André Tricot, professeur d'université en psychologie à l'IUFM Midi-Pyrénées, souligne que les tâches essentielles des enseignants et des élèves sont d’enseigner pour les premiers, d’apprendre pour les seconds, et que la question de l’utilisation de l’outil ENT est périphérique. Ceci posé, les conséquences de l’utilisation d’un outil a toujours eu des répercussions importantes sur ces actes fondamentaux (qu’il s’agisse du stylo, de la photocopieuse, ou du numérique). Il nous met aussi en garde contre de trop grandes espérances : l’arrivée de la télévision à l’école n’a pas non plus tenu ses promesses en son temps. L’observation des pratiques des étudiants montre qu’ils vont plutôt sur l’ENT « au cas où » ils y trouveraient quelque chose, plutôt qu’avec un but précis. Quant aux enseignants, ils ne comprennent pas pourquoi il faut aller faire précisément sur l’ENT ce qu’ils peuvent faire (et font souvent depuis longtemps) ailleurs, en utilisant d’autres logiciels adaptés à chaque tâche. L’ENT rassemble en une interface de multiples fonctions, ce qui est le propre des outils les moins utilisables, l’idéal étant d’associer un seul outil à une seule fonction. Si l’outil propose 1000 fonctions, chaque usager n’en utilisera de toute façon que 5.
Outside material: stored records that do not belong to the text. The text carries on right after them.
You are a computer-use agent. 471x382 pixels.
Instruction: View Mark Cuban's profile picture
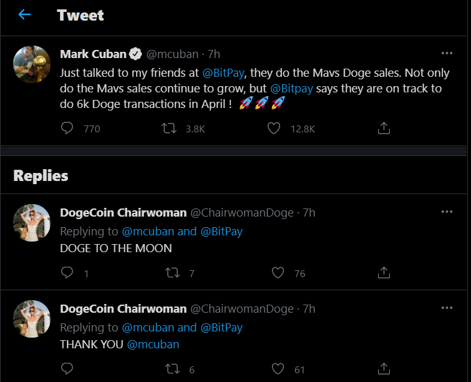32,64
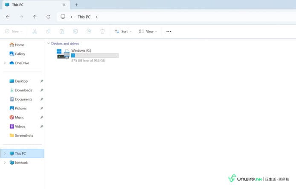The width and height of the screenshot is (296, 189).
Task: Go up one directory level
Action: coord(35,17)
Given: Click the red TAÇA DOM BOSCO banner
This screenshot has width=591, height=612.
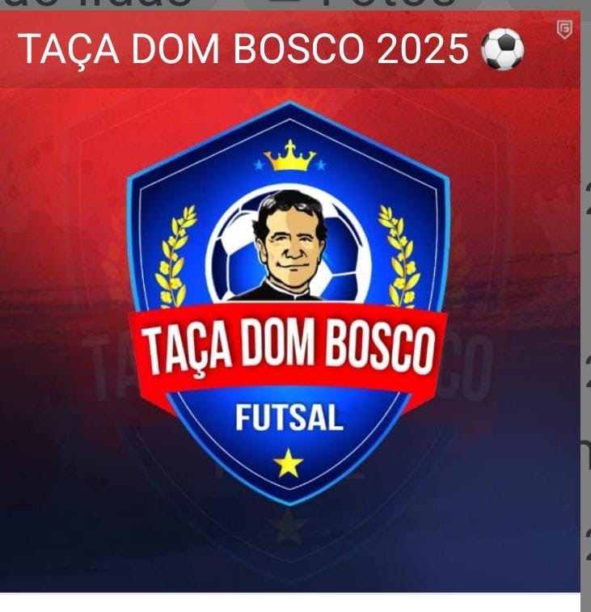Looking at the screenshot, I should (288, 348).
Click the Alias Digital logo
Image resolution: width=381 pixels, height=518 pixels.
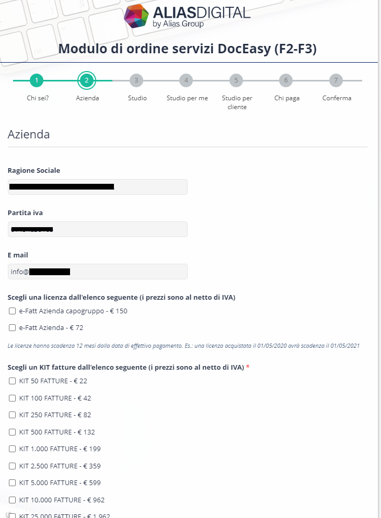(187, 16)
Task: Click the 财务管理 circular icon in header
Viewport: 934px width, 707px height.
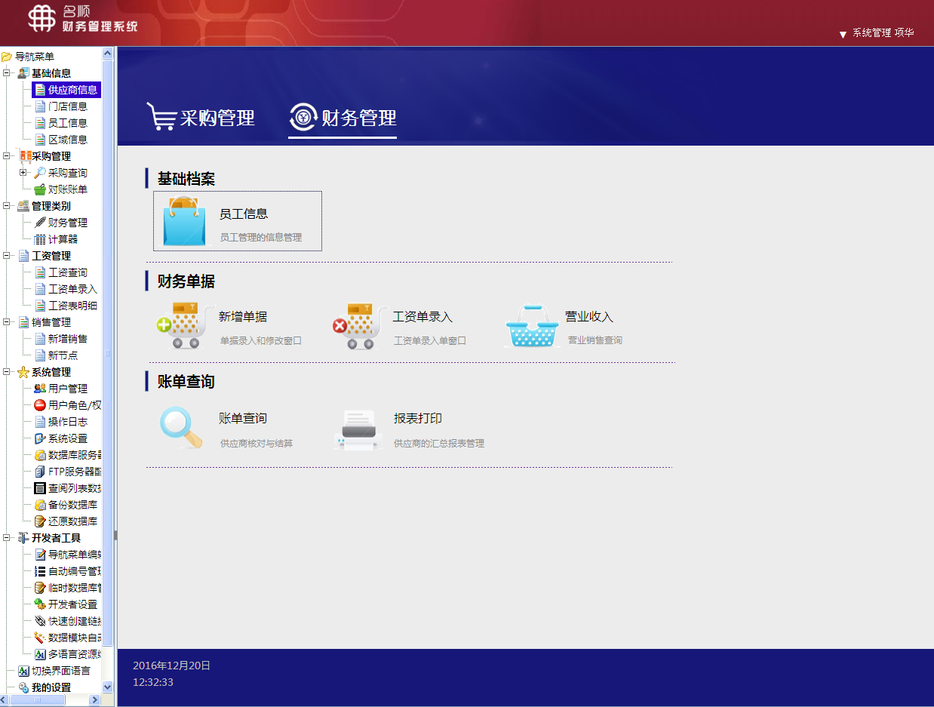Action: click(x=304, y=117)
3. Les usagers et le plaisir d’apprendre

Anne-Marie Gros nous dit que les enquêtes auprès des élèves révèlent qu’ils sont satisfaits de trouver sur l’ENT les documents du cours, de pouvoir rattraper les cours et les exercices s’ils ont été absents, disent que ça les rend plus autonomes et favorise le travail de groupes. La satisfaction des enseignants s’articule par ordre de préférence autour de l’accès aux ressources documentaires sans s’authentifier chaque fois, au travail entre collègues facilité, à la  valorisation et la lisibilité du travail au sein de l’établissement et à l’extérieur. Le lien avec les parents est également favorisé. L’ENT,  malgré ses défauts, est plébiscité par les utilisateurs.
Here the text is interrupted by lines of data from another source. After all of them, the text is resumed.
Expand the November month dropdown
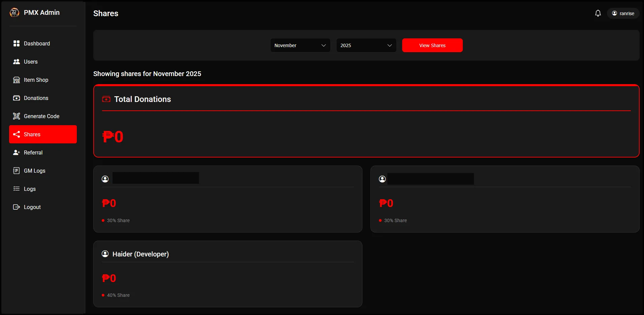This screenshot has width=644, height=315. tap(300, 45)
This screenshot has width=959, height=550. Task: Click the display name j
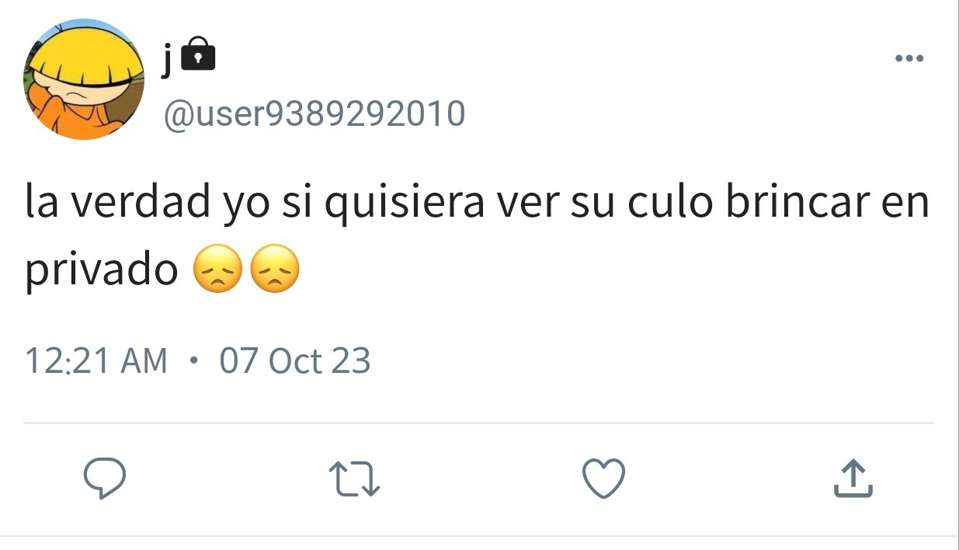coord(167,57)
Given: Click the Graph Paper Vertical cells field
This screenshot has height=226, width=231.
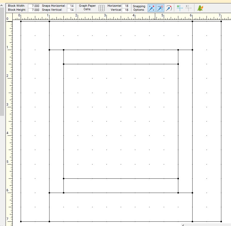Looking at the screenshot, I should click(125, 10).
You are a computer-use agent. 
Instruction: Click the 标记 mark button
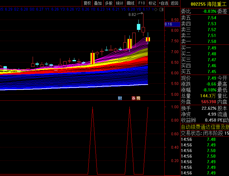(x=152, y=3)
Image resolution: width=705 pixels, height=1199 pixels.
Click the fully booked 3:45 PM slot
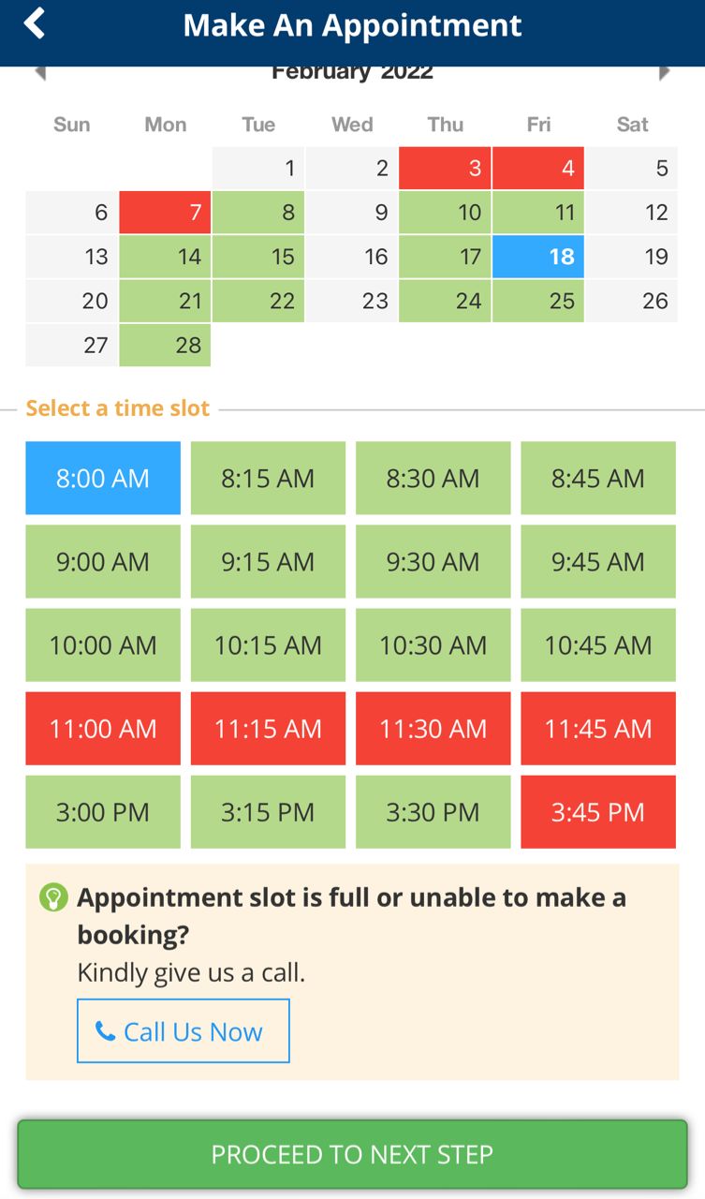[598, 812]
Les parents de la FCPE s’interrogent : en quoi et comment les effets dans l’école de la troisième révolution industrielle apportent-ils  une dimension démocratique et républicaine ? Les priorités attendues de l’école qu’elle apprenne aux élèves à se servir de l’ordinateur et d’Internet, à en maîtriser les usages, qu’il y ait une véritable éducation à l’image et à la communication ; que l’école permette à tous d’accéder à des ressources documentaires  pour grandir, s’émanciper, s’autonomiser. Quant aux parents, ceux qui sont connectés apprécient de recevoir des infos (enfin !) sur l’école et sur leur enfant.
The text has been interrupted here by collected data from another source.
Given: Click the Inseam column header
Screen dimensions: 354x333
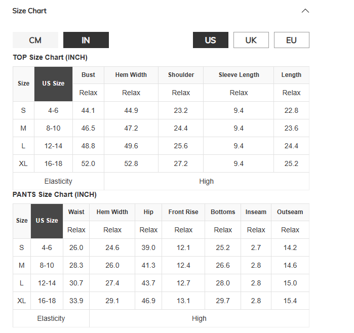Looking at the screenshot, I should (256, 212).
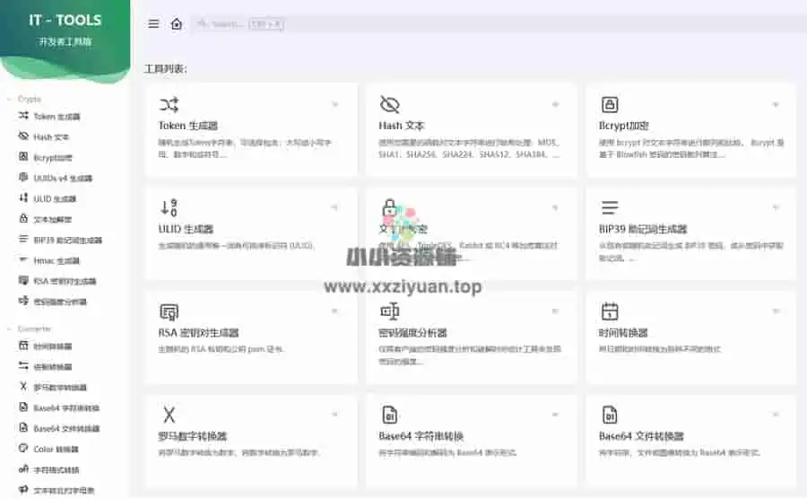Toggle the favorite heart on the Hash 文本 card
The width and height of the screenshot is (807, 499).
(556, 105)
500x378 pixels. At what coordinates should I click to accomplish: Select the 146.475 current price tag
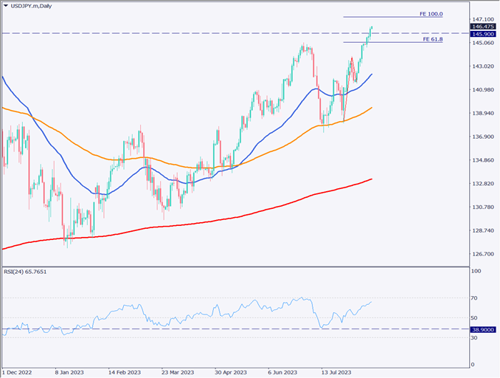(483, 26)
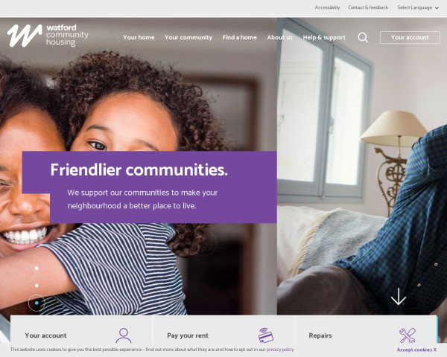This screenshot has height=357, width=447.
Task: Open the search magnifier icon
Action: [x=363, y=37]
Pour les usagers du CNED, la satisfaction est évidemment à son comble, puisque l’ENT leur permet de se sentir appartenir à une communauté d’acteurs. Ici, ce n’est pas la continuité de l’établissement, c’est l’établissement lui-même qui devient accessible. Parmi les usages plébiscités, ce sont les forums entre étudiants, particulièrement et paradoxalement pour les prépas concours, suivent les échanges avec les parents pour le suivi de la scolarité, les échanges dans la  communauté enseignante, puis l’utilisation des  outils au service des communautés.

 

Comme on s’en doutait, il est difficile de parler de plaisir à propos de l’utilisation de cet outil, alors que le colloque scientifique nous confirme qu’il peut y avoir une vraie sensation de plaisir à manipuler les outils nomades comme le téléphone (vrai doudou), les tablettes tactiles (plaisir sensori-moteur), et un vrai abandon dans un plaisir intense à jouer en ligne (flow). Ici, dans un cadre contraint, constater une certaine satisfaction des utilisateurs est déjà très positif.